Shadow Hand (Tales of Goldstone Wood Book #6)(105)
But when he turned to her, all such traces were gone. “It is the best end. It is the only end. Should I be victorious, I will enter the Mound, and you will become Advocate in my place. And you will take an Initiate, and the circle will be complete, never again to be broken. All this Land will be your home. No more Twelfth Night. No more Thirteenth Dawn.”
No more failure. No more searching, searching, searching. No more desolation. We will be home. They will be home.
I will be Home.
“And we will rule,” said Sun Eagle. Daylily realized that her mouth had also moved in time with his, had spoken words that were not her own.
The wolf inside her snarled and tore at her with a fury she had not yet known, and she screamed at the pain of it. Even as she screamed, however, she turned and fled. The wolf drove her, and the Bronze did not burn or try to fight. She fled to the sound of frantic, haunted howling, away from the Mound, away from her Advocate, away from herself. But the wolf pursued, and the wolf would catch and devour her if she did not give in to the call of the Bronze. What escape was there? Death on every side, as sure as when she’d walked the paths of the Netherworld!

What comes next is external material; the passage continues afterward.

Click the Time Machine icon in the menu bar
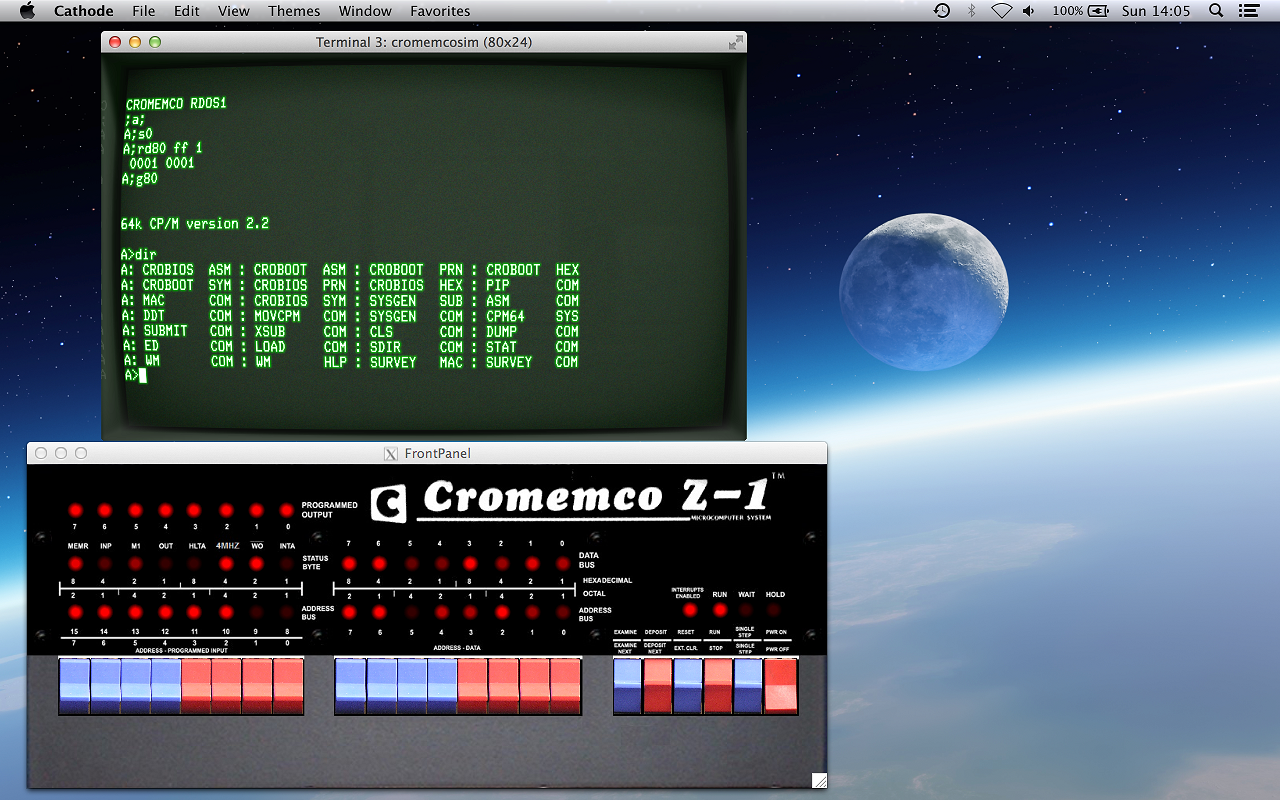Image resolution: width=1280 pixels, height=800 pixels. click(941, 11)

As sure as when she’d betrayed Rose Red.
There was no hope. No light burning in this darkness. Even the glow of the Bronze itself was as black as pitch, as empty as a bottomless chasm.
She collapsed. She did not know if she lay in the Wood Between or the Near World or the Far. It did not matter to her then. The wolf worried at her, but she could feel the wolf even now being dragged back in chains. Cren Cru, who had taken her, who had become her, who was more Daylily than she was herself now, would overpower all and drive her to whatever end it saw fit. And she would convince herself that it was her own choice and her own doing. But for this little slice of existence, she knew the truth.
“You’ll have to let it go.”
She shuddered at the voice of the songbird that alighted on the ground before her. In this dark place, his white, speckled breast seemed to glow with his own light.
“What are you doing here?” she gasped, the words scarcely audible.
The bird turned his head to one side, gazing at her out of one bright eye. “I am always near,” he sang.
“You’re following me?” She bared her teeth. “Go away. I don’t want you.”
“You want me more than you know,” said the bird. “But you must let the wolf go.”
“I can’t,” said Daylily. “Not anymore.” She felt the Bronze weighing her down, and for a moment she was the wolf tied to the stakes, brought low by chains and bindings. “It’s too late.”
“It’s never too late,” said the bird. “Not while I lead you.”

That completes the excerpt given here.